Insider accounts published in the British, French and Indian media have revealed that US officials threatened war against Afghanistan during the summer of 2001. These reports include the prediction, made in July, that “if the military action went ahead, it would take place before the snows started falling in Afghanistan, by the middle of October at the latest.” The Bush administration began its bombing strikes on the hapless, poverty-stricken country October 7, and ground attacks by US Special Forces began October 19.

It is not an accident that these revelations have appeared overseas, rather than in the US. The ruling classes in these countries have their own economic and political interests to look after, which do not coincide, and in some cases directly clash, with the drive by the American ruling elite to seize control of oil-rich territory in Central Asia.

The American media has conducted a systematic cover-up of the real economic and strategic interests that underlie the war against Afghanistan, in order to sustain the pretense that the war emerged overnight, full-blown, in response to the terrorist attacks of September 11.
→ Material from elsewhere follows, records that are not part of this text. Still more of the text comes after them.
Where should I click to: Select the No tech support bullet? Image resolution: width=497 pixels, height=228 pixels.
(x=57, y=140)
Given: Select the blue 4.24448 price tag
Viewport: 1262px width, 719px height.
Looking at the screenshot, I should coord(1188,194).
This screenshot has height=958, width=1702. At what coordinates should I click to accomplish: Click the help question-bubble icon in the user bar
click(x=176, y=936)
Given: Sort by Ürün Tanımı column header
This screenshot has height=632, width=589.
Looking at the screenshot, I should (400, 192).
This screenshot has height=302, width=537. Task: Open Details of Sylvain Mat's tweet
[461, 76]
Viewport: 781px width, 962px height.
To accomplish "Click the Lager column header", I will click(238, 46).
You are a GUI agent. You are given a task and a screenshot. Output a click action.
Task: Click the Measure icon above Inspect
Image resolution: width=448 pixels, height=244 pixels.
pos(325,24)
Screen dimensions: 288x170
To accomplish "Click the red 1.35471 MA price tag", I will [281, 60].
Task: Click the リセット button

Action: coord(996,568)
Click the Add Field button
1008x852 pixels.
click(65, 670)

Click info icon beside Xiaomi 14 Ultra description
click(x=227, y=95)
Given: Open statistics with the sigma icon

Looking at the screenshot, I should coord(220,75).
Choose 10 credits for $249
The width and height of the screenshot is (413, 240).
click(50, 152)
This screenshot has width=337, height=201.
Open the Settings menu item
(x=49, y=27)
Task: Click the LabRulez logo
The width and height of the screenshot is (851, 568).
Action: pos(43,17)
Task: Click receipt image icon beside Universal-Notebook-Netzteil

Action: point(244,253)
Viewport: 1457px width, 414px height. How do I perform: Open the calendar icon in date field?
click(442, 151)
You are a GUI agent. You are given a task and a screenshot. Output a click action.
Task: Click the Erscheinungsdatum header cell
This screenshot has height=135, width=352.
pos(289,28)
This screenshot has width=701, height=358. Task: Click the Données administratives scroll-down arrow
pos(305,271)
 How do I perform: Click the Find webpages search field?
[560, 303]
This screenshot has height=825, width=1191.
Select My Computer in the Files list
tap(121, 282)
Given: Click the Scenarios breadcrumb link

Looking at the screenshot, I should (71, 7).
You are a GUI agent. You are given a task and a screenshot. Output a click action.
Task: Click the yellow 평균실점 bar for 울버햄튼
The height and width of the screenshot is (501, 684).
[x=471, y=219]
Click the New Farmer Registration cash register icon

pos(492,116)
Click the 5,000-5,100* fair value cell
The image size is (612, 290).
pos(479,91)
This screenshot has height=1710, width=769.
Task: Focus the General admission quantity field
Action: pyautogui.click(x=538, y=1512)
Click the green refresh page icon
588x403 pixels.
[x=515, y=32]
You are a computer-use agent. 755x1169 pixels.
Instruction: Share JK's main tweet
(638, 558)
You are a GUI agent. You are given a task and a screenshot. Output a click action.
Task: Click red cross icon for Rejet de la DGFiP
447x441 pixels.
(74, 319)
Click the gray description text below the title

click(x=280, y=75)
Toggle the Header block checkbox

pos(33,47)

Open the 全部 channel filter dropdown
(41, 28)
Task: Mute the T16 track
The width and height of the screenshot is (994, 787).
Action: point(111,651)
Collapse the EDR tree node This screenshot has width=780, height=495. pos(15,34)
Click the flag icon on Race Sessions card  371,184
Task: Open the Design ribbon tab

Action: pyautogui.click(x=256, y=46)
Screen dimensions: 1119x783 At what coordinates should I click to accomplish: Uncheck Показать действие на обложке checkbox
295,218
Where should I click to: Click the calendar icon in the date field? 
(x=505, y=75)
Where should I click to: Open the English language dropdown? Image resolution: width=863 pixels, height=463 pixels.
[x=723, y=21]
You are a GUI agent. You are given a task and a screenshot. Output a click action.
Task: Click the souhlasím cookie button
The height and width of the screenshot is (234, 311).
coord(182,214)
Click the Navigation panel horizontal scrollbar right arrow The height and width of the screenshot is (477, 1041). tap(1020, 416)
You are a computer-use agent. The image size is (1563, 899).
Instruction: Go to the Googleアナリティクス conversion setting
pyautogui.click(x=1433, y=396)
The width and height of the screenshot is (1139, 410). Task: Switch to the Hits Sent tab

The pundits for the American television networks and major daily newspapers celebrate the rapid military defeat of the Taliban regime as an unexpected stroke of good fortune. They distract public attention from the conclusion that any serious observer would be compelled to draw from the events of the past two weeks: that the speedy victory of the US-backed forces reveals careful planning and preparation by the American military, which must have begun well before the attacks on the World Trade Center and the Pentagon.